Volví a dibujar con la ramita y seguí haciendo un gran esfuerzo mental. Al cabo de un tiempo, agregué:
– Por lo pronto sé que es algo vinculado a la escena de la ventana: usted ha sido la única persona que le ha dado importancia.
– Yo no soy crítico de arte -murmuró. Me enfurecí y grité:
– ¡No me hable de esos cretinos!
Se dio vuelta sorprendida. Yo bajé entonces la voz y le expliqué por qué no creía en los críticos de arte: en fin, la teoría del bisturí y todo eso. Me escuchó siempre sin mirarme y cuando yo terminé comentó:
– Usted se queja, pero los críticos siempre lo han elogiado.
Me indigné.
– ¡Peor para mí! ¿No comprende? Es una de las cosas que me han amargado y que me han hecho pensar que ando por el mal camino. Fíjese por ejemplo lo que ha pasado en este salón: ni uno solo de esos charlatanes se dio cuenta de la importancia de esa escena. Hubo una sola persona que le ha dado importancia: usted. Y usted no es un crítico. No, en realidad hay otra persona que le ha dado importancia, pero negativa: me lo ha reprochado, le tiene aprensión, casi asco. En cambio, usted…
Siempre mirando hacia adelante dijo, lentamente:
– ¿Y no podría ser que yo tuviera la misma opinión?
– ¿Qué opinión?
– La de esa persona.
La miré ansiosamente; pero su cara, de perfil, era inescrutable, con sus mandíbulas apretadas. Respondí con firmeza:
– Usted piensa como yo.
– ¿Y qué es lo que piensa usted?
– No sé, tampoco podría responder a esa pregunta. Mejor podría decirle que usted siente como yo. Usted miraba aquella escena como la habría podido mirar yo en su lugar.
No sé qué piensa y tampoco sé lo que pienso yo, pero sé que piensa como yo.
– ¿Pero entonces usted no piensa sus cuadros?
– Antes los pensaba mucho, los construía como se construye una casa. Pero esa escena no: sentía que debía pintarla así, sin saber bien por qué. Y sigo sin saber. En realidad, no tiene nada que ver con el resto del cuadro y hasta creo que uno de esos idiotas me lo hizo notar. Estoy caminando a tientas, y necesito su ayuda porque sé que siente como yo.
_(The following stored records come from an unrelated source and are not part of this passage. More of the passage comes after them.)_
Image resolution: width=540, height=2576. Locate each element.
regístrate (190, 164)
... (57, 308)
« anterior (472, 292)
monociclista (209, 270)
– No sé exactamente lo que piensa usted. Comenzaba a impacientarme. Le respondí secamente:
– ¿No le digo que no sé lo que pienso? Si pudiera decir con palabras claras lo que siento, sería casi como pensar claro. ¿No es cierto?
– Sí, es cierto.
Me callé un momento y pensé, tratando de ver claro. Después agregué:
– Podría decirse que toda mi obra anterior es más superficial.
– ¿Qué obra anterior?
– La anterior a la ventana.
Me concentré nuevamente y luego dije:
– No, no es eso exactamente, no es eso. No es que fuera más superficial.
¿Qué era, verdaderamente? Nunca, hasta ese momento, me había puesto a pensar en este problema; ahora me daba cuenta hasta qué punto había pintado la escena de la ventana como un sonámbulo.